#### TESTO DI STUDIO:
================================

Un’iniziativa che, anno dopo anno, continua a crescere grazie alla collaborazione con le istituzioni locali, i responsabili di zona di Coldiretti e gli operatori delle Fattorie Didattiche, trasformando il mondo agricolo in uno strumento concreto di formazione per le nuove generazioni.

Al centro del percorso ci sono stati i progetti “Semi’insegni” e “Teen’segno”, costruiti su misura in base all’età degli studenti. I più piccoli delle scuole dell’infanzia e primarie hanno potuto avvicinarsi al ciclo della natura e al valore della biodiversità attraverso laboratori pratici, esperienze dirette e attività ludiche. Gli studenti delle scuole superiori, invece, hanno affrontato temi più complessi come la sostenibilità economica e ambientale, la filiera agroalimentare e il consumo consapevole.

================================

#### MATERIALE FORNITO:
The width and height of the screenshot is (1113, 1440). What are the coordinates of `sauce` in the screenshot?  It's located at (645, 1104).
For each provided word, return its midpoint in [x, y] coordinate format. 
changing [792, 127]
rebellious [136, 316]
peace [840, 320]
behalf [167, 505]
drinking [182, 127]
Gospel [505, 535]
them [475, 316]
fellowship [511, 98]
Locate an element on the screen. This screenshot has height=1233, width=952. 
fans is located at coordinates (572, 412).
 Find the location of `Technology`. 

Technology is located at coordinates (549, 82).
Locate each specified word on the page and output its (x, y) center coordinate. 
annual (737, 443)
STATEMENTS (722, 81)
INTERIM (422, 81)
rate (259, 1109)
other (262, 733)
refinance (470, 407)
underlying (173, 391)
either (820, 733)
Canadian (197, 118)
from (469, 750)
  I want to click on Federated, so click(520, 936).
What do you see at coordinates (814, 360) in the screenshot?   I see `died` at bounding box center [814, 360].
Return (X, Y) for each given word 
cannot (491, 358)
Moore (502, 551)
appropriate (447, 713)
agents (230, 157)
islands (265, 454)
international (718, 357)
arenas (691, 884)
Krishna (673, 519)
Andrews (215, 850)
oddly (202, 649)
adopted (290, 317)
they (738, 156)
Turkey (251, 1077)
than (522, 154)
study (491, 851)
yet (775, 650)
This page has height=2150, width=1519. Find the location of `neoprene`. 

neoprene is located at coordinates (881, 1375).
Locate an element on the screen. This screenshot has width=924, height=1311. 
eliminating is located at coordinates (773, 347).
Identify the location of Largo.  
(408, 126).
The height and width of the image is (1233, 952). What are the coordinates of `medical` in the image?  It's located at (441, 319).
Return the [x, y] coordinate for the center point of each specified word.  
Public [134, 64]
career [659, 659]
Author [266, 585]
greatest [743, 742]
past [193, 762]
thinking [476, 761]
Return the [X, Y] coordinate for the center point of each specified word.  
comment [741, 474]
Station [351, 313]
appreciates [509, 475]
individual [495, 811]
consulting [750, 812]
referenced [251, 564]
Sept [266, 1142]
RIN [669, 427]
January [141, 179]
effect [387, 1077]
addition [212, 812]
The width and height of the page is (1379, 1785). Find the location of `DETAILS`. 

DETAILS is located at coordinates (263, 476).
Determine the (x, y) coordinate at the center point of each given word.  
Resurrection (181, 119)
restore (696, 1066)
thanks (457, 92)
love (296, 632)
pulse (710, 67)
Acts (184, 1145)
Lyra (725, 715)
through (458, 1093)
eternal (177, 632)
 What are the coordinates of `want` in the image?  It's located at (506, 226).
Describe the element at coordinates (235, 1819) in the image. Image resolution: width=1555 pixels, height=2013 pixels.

================================

#### COMPITI:
1. Riproduci il passo del testo sui progetti scolastici di Coldiretti compreso tra "Un’iniziativa che, anno" e "il consumo consapevole.", estremi inclusi.
2. Per favore, continua il testo sui progetti scolastici di Coldiretti a partire dalla sua ultima frase.
Il materiale proviene da una fonte diversa dal testo.

#### SOLUZIONI:
1.
Un’iniziativa che, anno dopo anno, continua a crescere grazie alla collaborazione con le istituzioni locali, i responsabili di zona di Coldiretti e gli operatori delle Fattorie Didattiche, trasformando il mondo agricolo in uno strumento concreto di formazione per le nuove generazioni.

Al centro del percorso ci sono stati i progetti “Semi’insegni” e “Teen’segno”, costruiti su misura in base all’età degli studenti. I più piccoli delle scuole dell’infanzia e primarie hanno potuto avvicinarsi al ciclo della natura e al valore della biodiversità attraverso laboratori pratici, esperienze dirette e attività ludiche. Gli studenti delle scuole superiori, invece, hanno affrontato temi più complessi come la sostenibilità economica e ambientale, la filiera agroalimentare e il consumo consapevole.

2.
Importante anche il progetto “Verona Bene Comune”, realizzato insieme al Comune di Verona, ad Amia e all’Università di Verona, che ha rafforzato il legame tra scuola, territorio e sostenibilità.

Stefania Barana, responsabile del progetto scuola di Coldiretti Verona, sottolinea il valore educativo dell’iniziativa: “Vedere l’entusiasmo negli occhi dei ragazzi e la curiosità con cui si avvicinano al mondo dell’agricoltura è la ricompensa più grande per il nostro lavoro”.

Barana evidenzia inoltre come il progetto abbia raggiunto nuove aree della provincia grazie al lavoro dei referenti territoriali: “L’educazione alimentare e all’acquisto consapevole non sono materie astratte, ma strumenti fondamentali per crescere adulti capaci, un domani, di scegliere il meglio per la propria salute e per le proprie famiglie”.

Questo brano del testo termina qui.